A Serbian appeals court acquitted four former intelligence officers convicted of the brutal 1999 murder of journalist Slavko Curuvija, a fierce critic of late strongman Slobodan Milosevic.


The ruling overturned the group's previous convictions in 2021, which saw the group handed multi-decade prison sentences.


"The Court of Appeals -- in the absence of direct and indirect evidence that would reliably confirm that the defendants Markovic, Radonjic, Kurak and Romic, the perpetrators of this criminal act -- finds that the allegations of the accusation have not been proven beyond a doubt," read a statement by the court.


In 2021, a special court sentenced former secret police chief Radomir Markovic and the head of Belgrade's intelligence branch Milan Radonjic to 30 years in prison, while two other intelligence officers were handed 20-year sentences.


An earlier court ruling had found the four guilty in 2019, but that decision was overturned and a retrial ordered.


Curuvija was one of the most critical voices in Serbia in the 1990s, attracting a wide readership as the owner and editor of two leading independent publications.


He was shot 13 times in front of his Belgrade home during the NATO bombing campaign that was launched in response to the Milosevic government's brutal crackdown on ethnic Albanians in Kosovo in the late 1990s.


The journalist was killed just days after pro-government media outlets accused him of being a "traitor" and of calling on NATO to bomb Serbia.


Following the court of appeals' decision, media groups and opposition parties slammed the ruling.


"It is a clear sign that the state is not able to deal with the darkest parts of its own services from the nineties and that they still have a huge influence on both the judiciary and the political processes in Serbia," the Slavko Curuvija Foundation, a media rights group named after the slain journalist, said on social media.


The Movement of Free Citizens, a political party in a leading opposition coalition, said the ruling proved "the entire state apparatus and all branches of government are being used to defend the regime of Slobodan Milosevic".

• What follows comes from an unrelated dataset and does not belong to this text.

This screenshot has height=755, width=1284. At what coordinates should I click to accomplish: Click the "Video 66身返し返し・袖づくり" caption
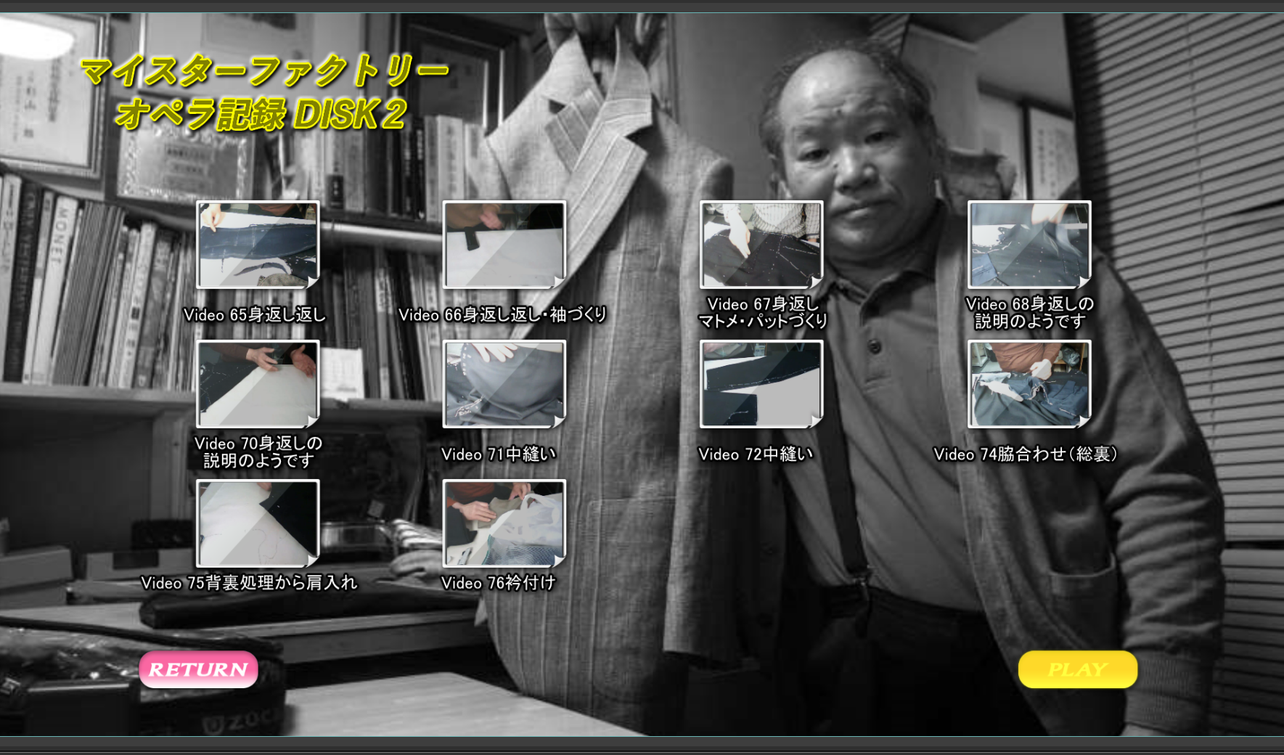(x=502, y=315)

The slain's daughter Jelena Curuvija told broadcaster N1 that the ruling was "a clear, frightening message to all journalists".


Journalists have long been targeted in Serbia, where reporters and editors critical of the authorities have been assaulted and intimidated.


Serbian President Aleksandar Vucic, who served as information minister under Milosevic, regularly berates reporters during his near-daily public addresses.